Prevent non-wheel user from unmounting disk

eswenson

Registered
I share an iMac with my wife and she frequently accidentally unmounts our time machine backup drive. How can I prevent this (how can I require a wheel account password prompt in order to allow unmounting a volume)?
 
Question : what is your setup regarding accounts ?
- are you sharing the same user account ?
- are both of your accounts admin accounts ?

The trick lies in understanding that normally only either the account that has mounted the disk or an admin account can unmount a disk.
 
It is a multi-user setup with two accounts (mine and my wife's). My account has sudo access while hers doesn't. We each log in separately, and use fast user switching.

My thinking was that if I could set things up so that a non-admin user could not unmount the disk, then I'd prevent the accidental unmount of our time-machine backup disk.

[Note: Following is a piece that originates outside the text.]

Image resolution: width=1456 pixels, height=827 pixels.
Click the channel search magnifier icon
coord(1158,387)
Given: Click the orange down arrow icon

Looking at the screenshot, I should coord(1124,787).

One low-tech way of doing this would be to have a process startup when I log in that opens a file on the time machine (mounted) drive. That way, when my wife uses the machine under her account, if she accidentally tried to unmount the volume, MacOS would complain that there are open files on the drive and deny the unmount. Haven't tried this yet.

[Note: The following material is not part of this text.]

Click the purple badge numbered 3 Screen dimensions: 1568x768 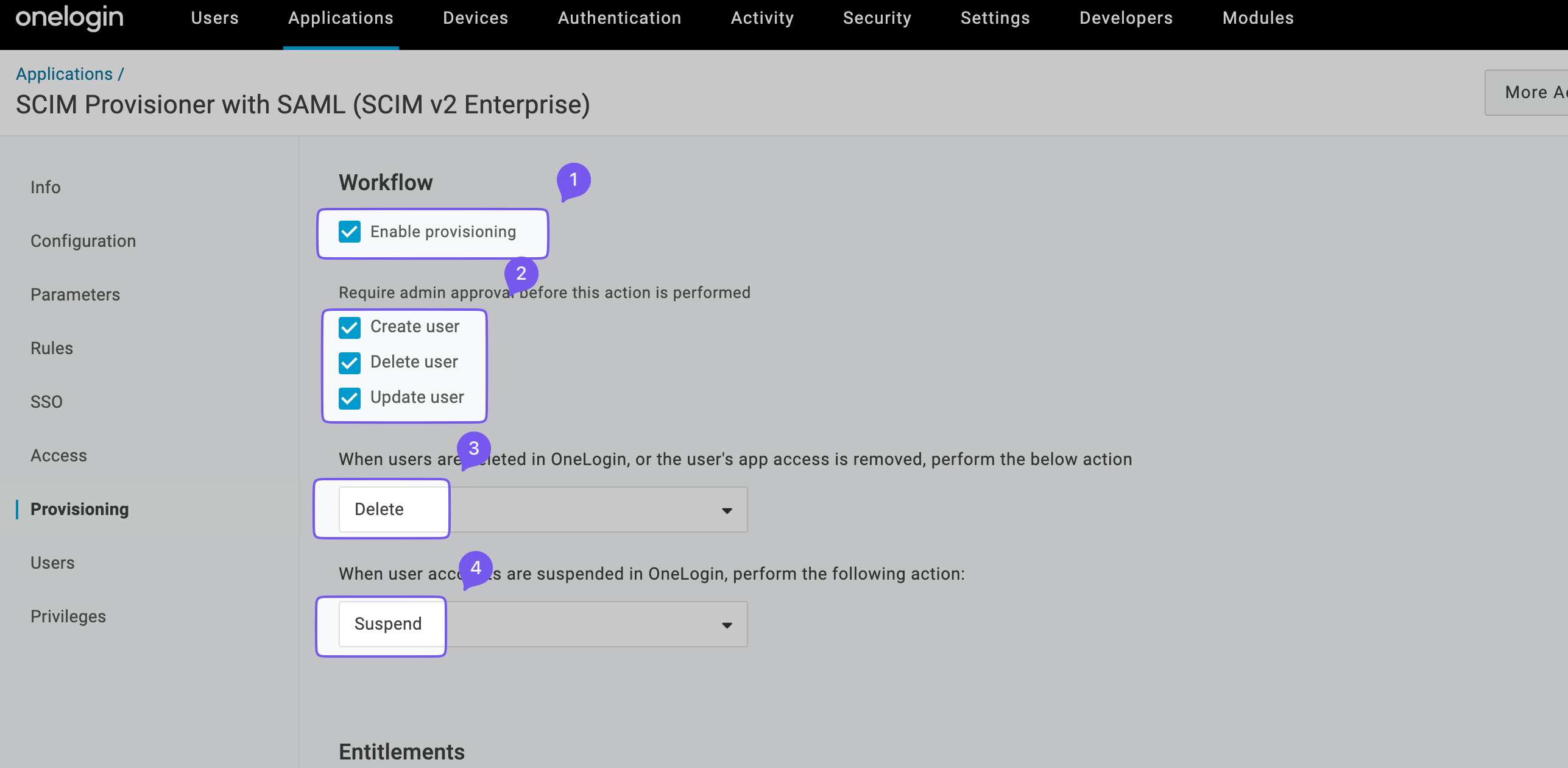coord(474,449)
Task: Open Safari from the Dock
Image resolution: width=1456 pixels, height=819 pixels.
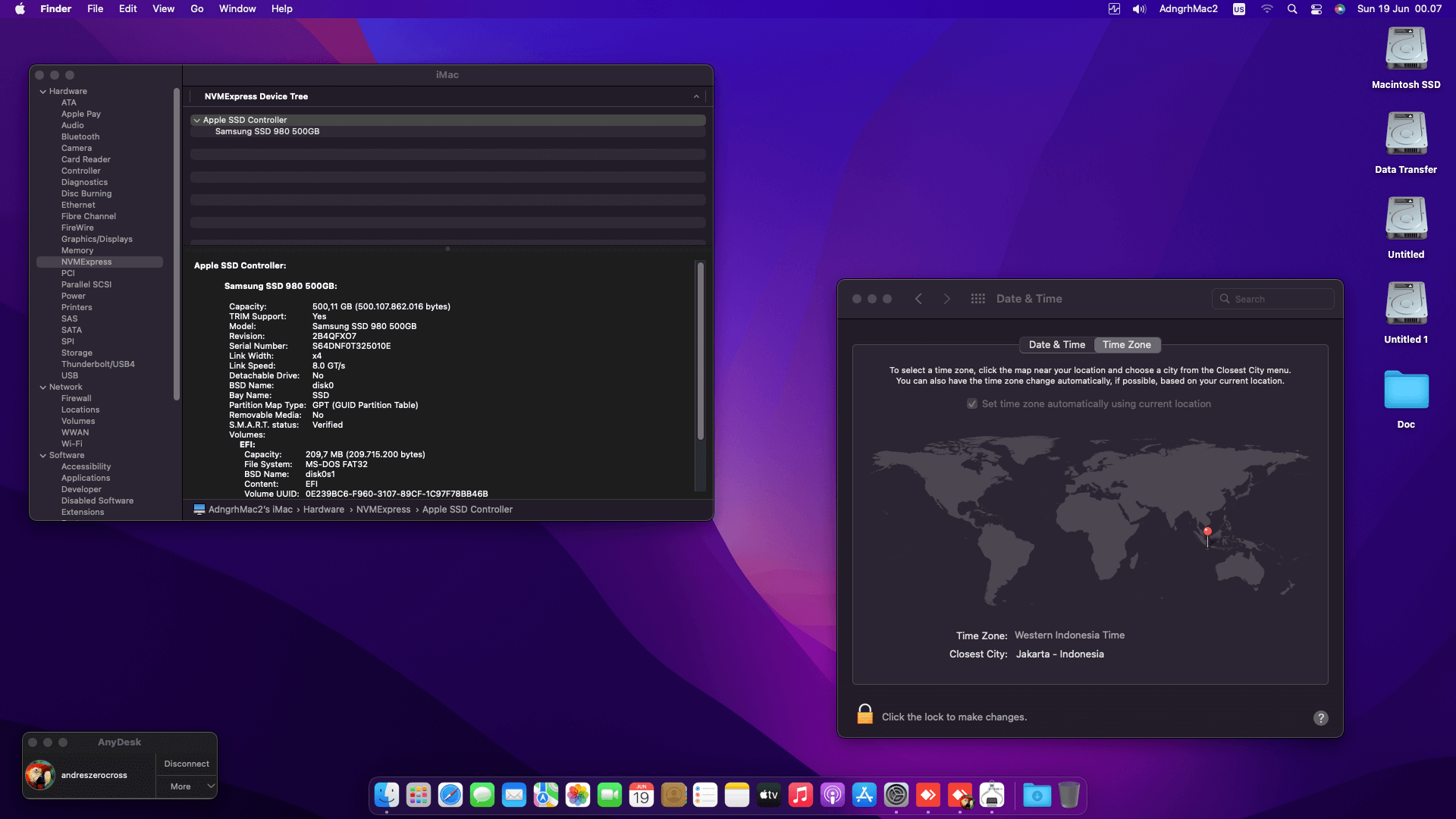Action: tap(450, 795)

But I figure there must be a more direct way to require an admin account to unmount a volume. Is there?
 
The first thing we can try to do is this :
http://knowledgebase.tolisgroup.com/?View=entry&EntryID=103

Secondly, we can enable ownership on the disk. For this we'll have to use Terminal :
  1. get a list of your disks :
    Code:
    sudo diskutil list
    and determine which one is your Time Machine disk - on my computer it's disk1
  2. check info on the Time Machine partition - on my computer that's disk1s3 :
    Code:
    sudo diskutil info disk1s3
    and see what the Owners: entry says
  3. enable ownership on the disk :
    Code:
    sudo diskutil enableOwnership disk1
If these steps don't work, I'm a bit lost as to what else can be tried.
 
Hi Bjarne,

I haven't explored your first suggestion regarding ensuring that the time machine backup disk is mounted upon boot and before any user has logged in. I had actually thought that backups have been occurring on this iMac regardless of whether anyone was logged in or not. I'll experiment a bit here to verify.

In any case, I did run the "diskutil info" command on the hfs partition that is used by time machine, and it shows "Owners: Enabled". Doesn't that mean that the enableOwnership step is unnecessary -- that it is already enabled?

I've attached the entire output from "diskutil info".